Fortunately, there was a paycheck with my name attached to it, too. After the existential struggles and literary angst of the writing itself, this very banal reward – likely to be blown long before I screw my first editorial assistant on the strength of my Harper’s byline – has proven to be surprisingly satisfactory. It’s been a very long time since my bank balance had a comma in it; that comma thrills me. For the first time since I set foot on African soil nearly four years ago, the future – the immediate future, and whatever follows closely on its heels – doesn’t look all that terrifying. It almost looks a little bit rosy.
Pragmatist that I am, I’ve proceeded to go on what passes for a bender in my life of otherwise monastic restraint. I have eaten often and well these past few weeks, realizing in the mean time that you really do just need to trust the French guy at the table when it comes to ordering the wine. I have finally come around to the charms of French girls: they are, indeed, charming. I have had some very long nights in some very disreputable clubs, and have also discovered a heretofore unknown species of African wildlife: the German cougar. No, readers, these past deux jours have not been entirely wasted. After some difficult months, Ouagadougou has finally worked its way – wholly, unabashedly – into my affections.
It goes without saying, then, that I’m getting ready to leave it all behind. Much of my balls-out celebratory mood these past few weeks has owed less to an upwardly mobile bank balance than relief at my imminent departure. Having fought my way through the language barrier, the unending days of withering heat (115 degrees? really?), long spells of loneliness and depression, a lingering heat rash, and an encounter between the ceiling fan and my (now bandaged) hand that’s just too ridiculous to explain, I realized that Francophone West Africa and me just weren’t meant to be. And so after a farewell tour that will, with any luck, take me to Accra by way of Abidjan, I’ll be on my way back to South Africa – where, after another farewell tour, I’ll be collecting the odds, ends and assorted books I left behind, and decamping to Zanzibar for the foreseeable future.

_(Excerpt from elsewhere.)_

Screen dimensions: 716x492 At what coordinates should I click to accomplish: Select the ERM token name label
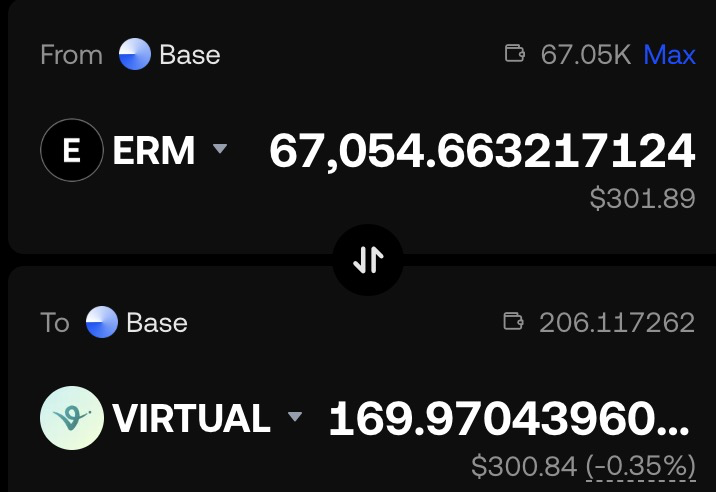[154, 150]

On the surface, whether or not to bunk down in a tropical paradise for six months or more might not seem like the most difficult decision to make. (“What’s that? More fellatio? I couldn’t possibly!”) But I’ve entertained a number of entertaining possibilities on how best to blow my Harper’s payload in the months ahead: overlanding it from Casablanca to Cape Town, perhaps, or screwing my way across the former Soviet bloc. Both are no doubt worthy pursuits in their own right, but something would be missing in the end. What’s largely been a life of constant traveling for most of the past six years has, in one narrow sense, run its course. It’s time to hang up my backpack and get down to some serious writing. While this blog – a labor of love, often more labor than love – has been its own reward, it’s hardly enough to fulfill my literary pretensi–er, ambitions. If I’m going to write a book about my travels – my raison d’être for at least the past three years – I suspect now’s as good a time as any to do it. It would be a fitting punctuation mark at the end of this long, shambling, blessedly unexpected African chapter of my life, before getting down to the uncertain business of writing the next chapter.
The rains have finally arrived in Ouagadougou – not the torrential rains forecast daily by the sidewalk meteorologists, but enough to break the heat now and then, to bring the temperature down a few degrees at night. You can feel it in the air: the sudden changing of the seasons.